Life expectancy is increasing all around the world. In 2005 one out of two Americans over 65 was living with a chronic illness and one in four had one or more limitations in their daily living. Compression of morbidity is only the first step in our striving for life extension. Can we increase health expectancy along with life expectancy? Yes, we can.
Surprising data were recently reported from Harvard researchers on 1,314 centenarians (100-plus), 140 supercentenarians (110-plus) and 436 controls who were prospectively followed for 3 years. The older the person was, the later the onset of diseases — cancer, cardiovascular disease, stroke, Alzheimer’s. The same was true for functional and cognitive decline. The bottom line of their research was that time spent with disease decreased as age progressed. The future is bright, especially for the very old. We do not need to see older people in physically and mentally incapacitated states slumped in wheelchairs crowding the hallways of nursing homes. 
 
Compression of morbidity is possible. We have genetic and phenotypic underpinnings for it. Life with disease, frailty, and infirmity should be reduced to a short period before we die. To a degree, this is in our own hands — not everything is genetic. With improvement in our lifestyle, we can reduce disability at any stage in our lives, but especially in older age.
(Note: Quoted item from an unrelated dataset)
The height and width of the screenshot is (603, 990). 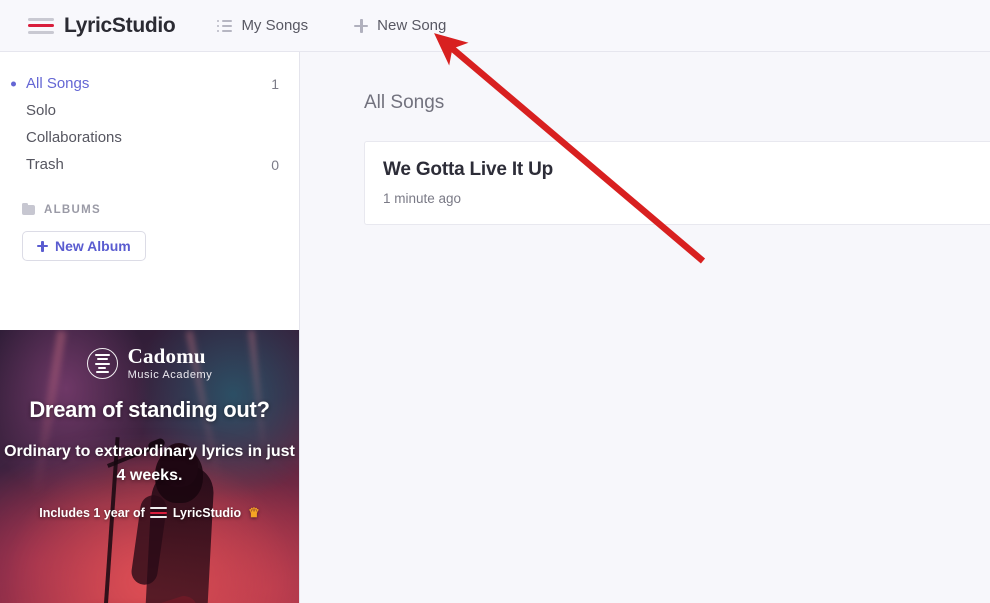 I want to click on nav-new-song: New Song, so click(x=400, y=26).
Life should be lived fully, with vigor, not only in youth and middle age but also in advanced age. We should live long and well and drop dead suddenly rather than dying slowly with frailty, infirmity and multiple diseases. Only thus do we fully participate in the adventure we all share — our life.
 
Dr. Ciril Godec is the chairman of urology at SUNY/Long Island College Hospital and professor of urology. He is co-editor of an international treatise on prostate cancer.